When President George W. Bush spoke 10 days after the terrorist attacks on Sept. 11, 2001, to a joint session of Congress, he made the case for war in Afghanistan. Bush gave the Afghan government an ultimatum and told the American military that the hour of war was coming.
President Obama greets cadets after delivering a speech on Afghanistan at the U.S. Military Academy at West Point in New York on Dec. 1. (Photo: Pete Souza, White House)
"These demands are not open to negotiation or discussion," warned Bush. "The Taliban must act and act immediately."
Aware that a wounded nation was hungry for vengeful war, Bush, to his credit, neither demonized Islam nor framed the war as a Christian crusade.
"The terrorists practice a fringe form of Islamic extremism that has been rejected by Muslim scholars and the vast majority of Muslim clerics; a fringe movement that perverts the peaceful teachings of Islam," said the president.
An EthicsDaily.com editorial offered both praise and pause for Bush.
"From the vantage point of just war theory, the clarity of Bush's speech was mixed. He did make the case for just war theory at a number of points. He said the cause for war was justice, not retaliation. He said the intent of war was to protect global freedom and the American way of life, not preserving Western access to oil as in the Gulf War. He issued clear conditions for peace and a warning for war," read the editorial.
The editorial cautioned that for a war to be just that it must have a reasonable chance of success.
"Bush said the war on terror 'will not end until every terrorist group of global reach has been found, stopped and defeated.' Such an ambitious goal fails to pass the test of just war theory," said the editorial.
"The promise to rid the world of terrorism reflects the dangerous ideology of purity. It bumps against the line of holy war in which crusaders believe the world may be purified from evil. Sadly, such views are theologically faulty about the destructible nature of evil in a sinful world. The best a nation can achieve is imperfect justice, not divine justice," it said. "A more limited objective would have a better chance of success."

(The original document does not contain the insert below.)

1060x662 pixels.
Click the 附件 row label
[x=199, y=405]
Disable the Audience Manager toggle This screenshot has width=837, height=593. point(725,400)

Eight years later, the U.S. has been so unsuccessful in its war in Afghanistan that President Obama wants to make more war to end war there.
Was the 2001 editorial a word of prophecy? Or was it a word of moral prudency?

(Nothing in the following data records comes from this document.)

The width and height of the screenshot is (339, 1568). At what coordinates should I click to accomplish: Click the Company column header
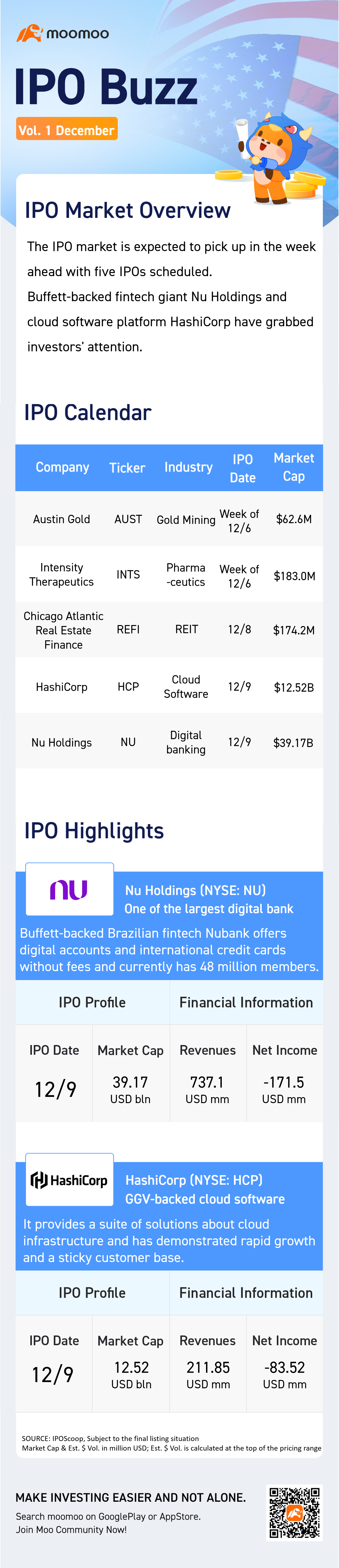(62, 468)
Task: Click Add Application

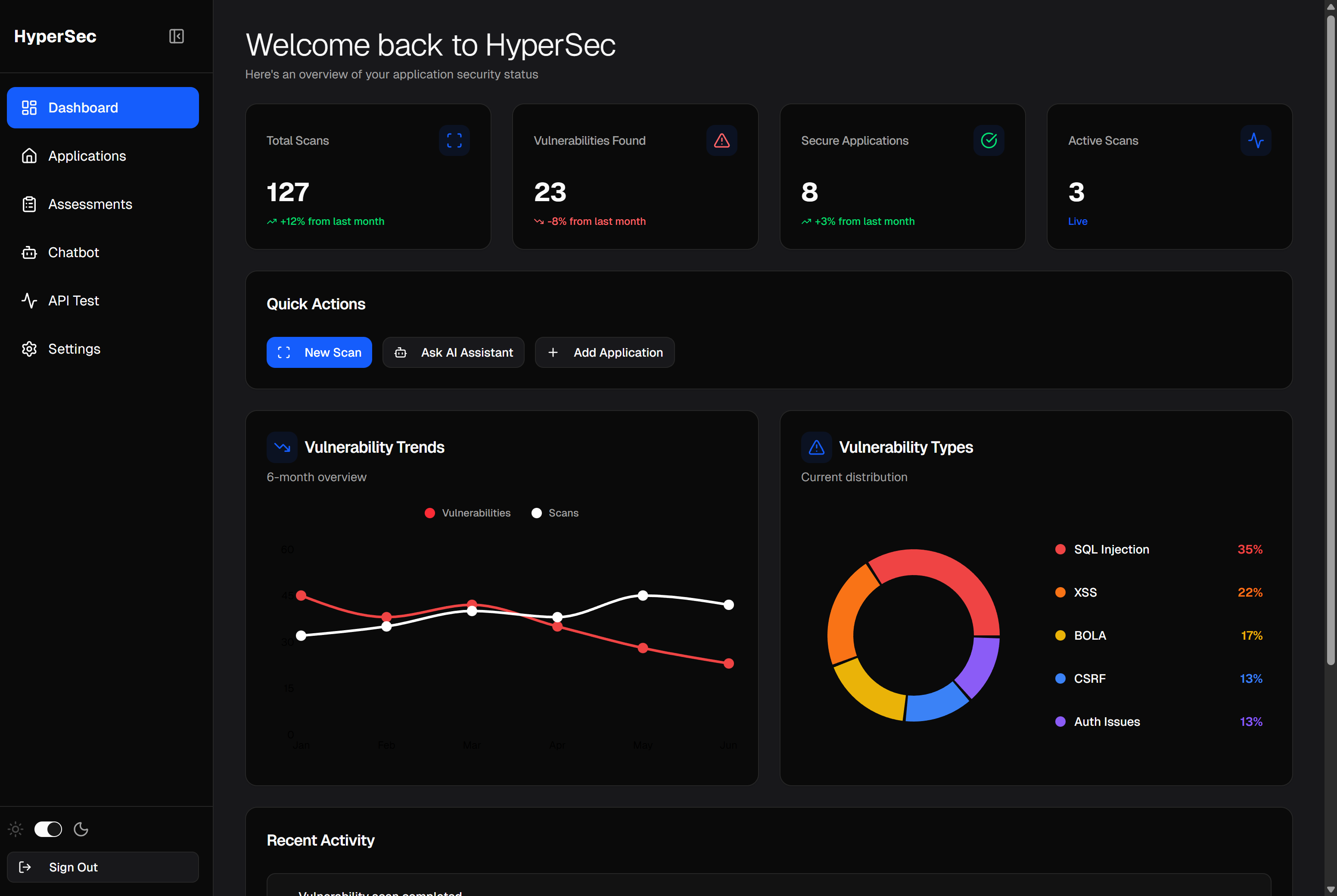Action: click(604, 352)
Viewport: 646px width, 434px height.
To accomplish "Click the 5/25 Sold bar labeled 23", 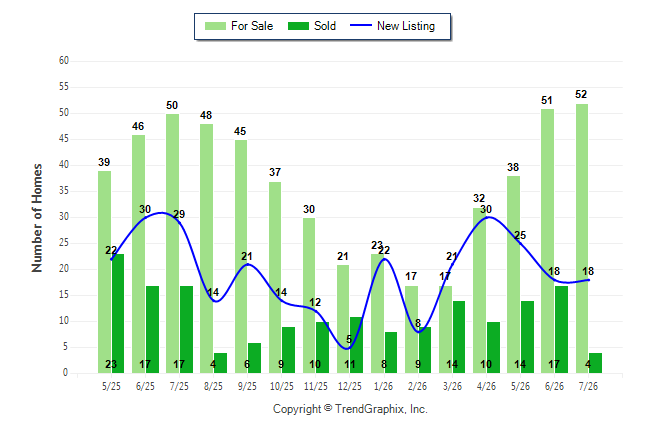I will pyautogui.click(x=118, y=314).
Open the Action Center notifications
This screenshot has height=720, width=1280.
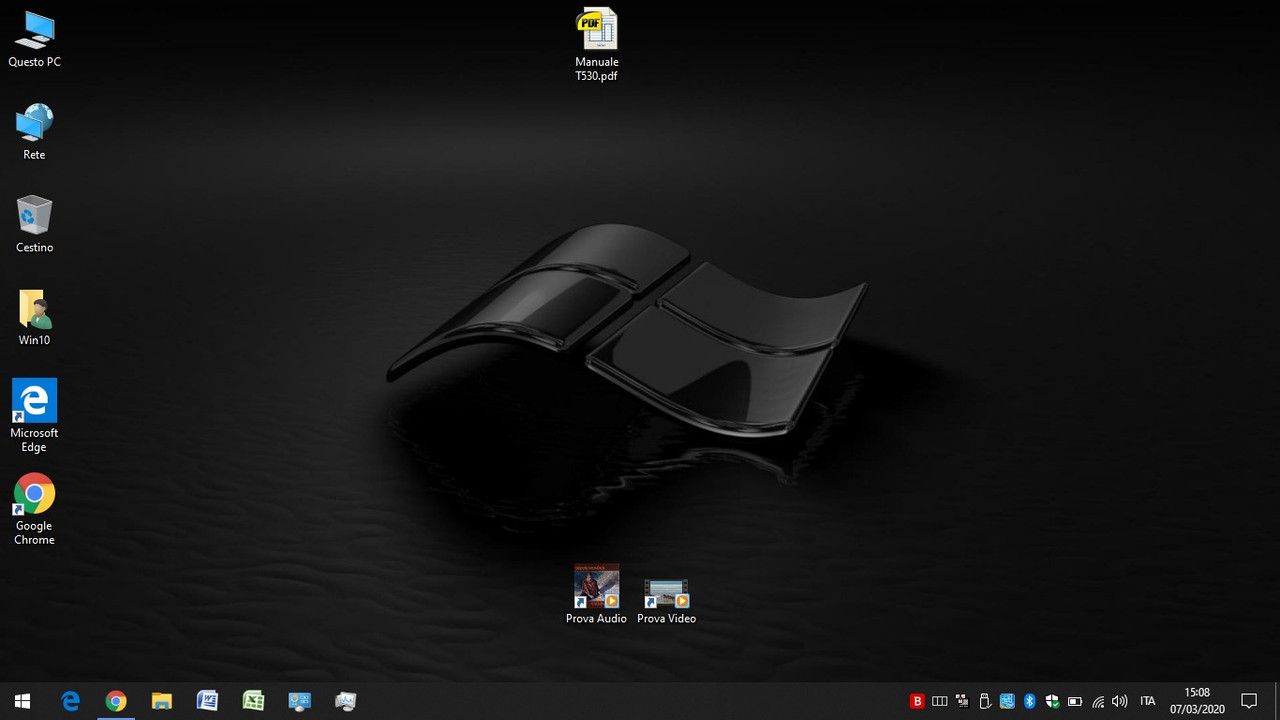(1250, 701)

American Christian prophecy circles around the idea of God's judgment if the United States doesn't protect Israel at all costs. Some American prophecy also warns about the Antichrist's rule in Afghanistan—a far-fetched interpretation taken from Ezekiel that requires multiple linguistic moves. Nonetheless, cable TV programs, Web sites and preachers find Afghanistan in the Bible and foretell future events.

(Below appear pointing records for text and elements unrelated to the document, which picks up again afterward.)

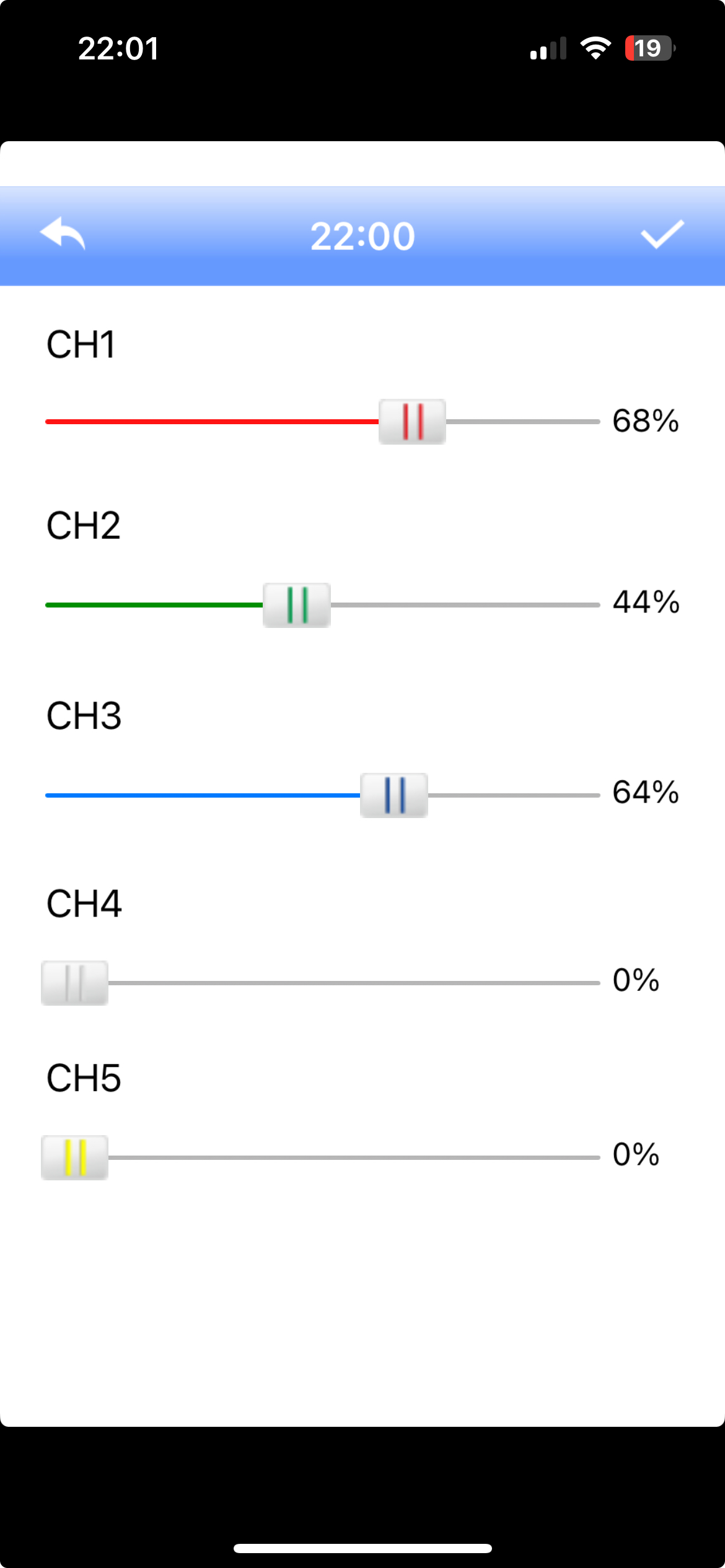Tap the CH3 channel label
The height and width of the screenshot is (1568, 725).
point(84,716)
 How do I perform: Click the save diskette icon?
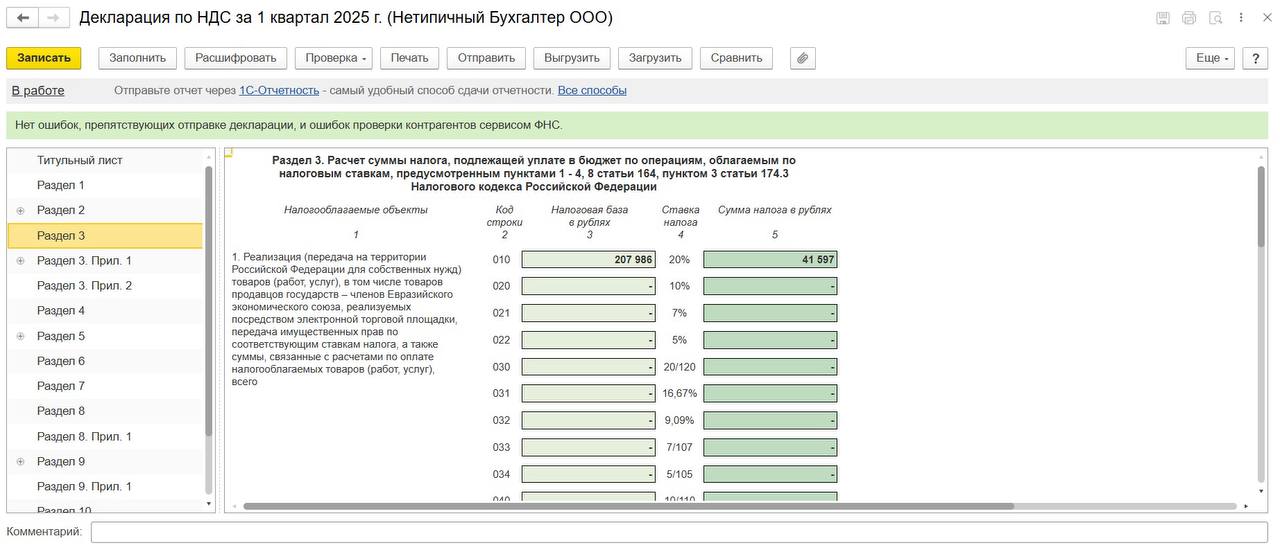coord(1163,18)
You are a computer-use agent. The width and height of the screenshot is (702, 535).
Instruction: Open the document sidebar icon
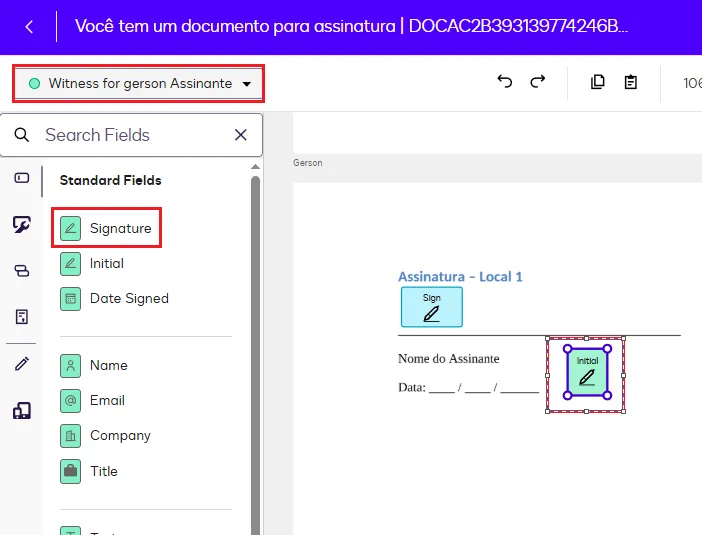[21, 317]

The editorial was not a word of prophecy, however. It was not about foretelling. It was an exercise in moral prudency based on the time-proven rules of just war.
Unfortunately, the moral prudency of just war rules in American Christianity seems to have less currency than "biblical" prophecy among conservative Christians. Just war rules are too readily discarded as a reliable tool for discernment in favor of a blind loyalty to the military and the presidency. Too many American Christians believe "we" should trust the president in matters of war. After all, the president (and his generals) knows what to do and God is on our side. Besides, just war theory is just a theory and isn't really realistic. War demands realism.
The latest pro-war drumbeaters suggest that Obama has thought deeply about a massive troop deployment to Afghanistan.
Now granted, Obama lacks the need to dress up in military outfits and pretend to be a man of military bearing—no flight suit or bomber jacket for Obama. The lack of a military wardrobe might reinforce the idea that he takes his job more thoughtfully than his predecessor.
Yet the argument that we can trust President Obama, who "thinks," unlike President Bush, who "didn't think," is too politically cynical to justify the spillage of more American blood and treasure. Making a case for more war based on "Trust me, I'm not the other guy" is morally empty.
Nonetheless, after Obama's speech at the United States Military Academy at West Point, N.Y., and the predictable pandering of politicians and pundits as they did the wet finger test, one can feel the breeze building to support expanding the war.
Rather than trust Obama (his generals and the cable pundits, who favor war until public opinion turns on it), ought we not lean into the wisdom of the rules of just war? In particular, should we think morally about the rule of the probability of success?
Eight years ago, EthicsDaily.com cautioned against the war in Afghanistan based on the rule of the reasonable chance of success. Last week, EthicsDaily.com made a similar point about the current president's ambition in Afghanistan, saying that "more war to end war is no just war—for there is low probability of success."
Will an EthicsDaily.com editorial need to remind readers in eight more years—in 2017—that more war to end war in Afghanistan was morally imprudent?
Or will goodwill Baptists and other people of faith find their moral bearing and speak up against the surge toward a long, long war?
Robert Parham is executive editor of EthicsDaily.com and executive director of its parent organization, the Baptist Center for Ethics.